The doctor has prescribed sleeping meds for me. It takes hours for me to fall asleep.
That morning flashbacks to me every single night as I crawl into bed.
Every single night, I relive finding you like that .. cold, grey, your eyes half open and staring at me. Every agonizing moment replays in my mind .. calling 911, unable to move you to begin CPR because rigor, the sound the kitchen trash bag - waiting at the front door to be taken out as I’d tidied the kitchen that morning - made when I collapsed onto it as police officers rushed through the door. It never stops. Over and over. I couldn’t save you.
I couldn’t save you.
You saved me and I couldn’t save you.
I know I need to leave here. Financially, obviously, without you I’m not making ends meet. I can’t pay the rent starting next month when Dee turns 18 - despite the fact he’s still in high school and won’t finish until June. There’s no chance I’m asking my son, a full time student, to also get a job to help with expenses. My pension covers the rent exactly, my disability will either get us a few groceries or keep the lights on each month - not both.
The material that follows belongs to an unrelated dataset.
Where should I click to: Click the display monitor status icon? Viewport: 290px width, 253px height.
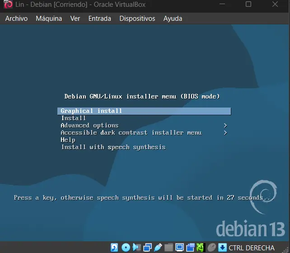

But besides all that .. I can’t help but wonder if I’m stuck in this loop because here is you. This is your hometown, your apartment that I moved in to with you. Your bed. Furniture we got together. My routine hasn’t changed,
I still close the bedroom door behind me when I get up … to leave you sleeping.
Coffee, gaming, waiting for you to come home … going to bed alone, you must be working late … tossing & turning, reliving that morning over & over …
Repeat. Forever repeat. 281 days.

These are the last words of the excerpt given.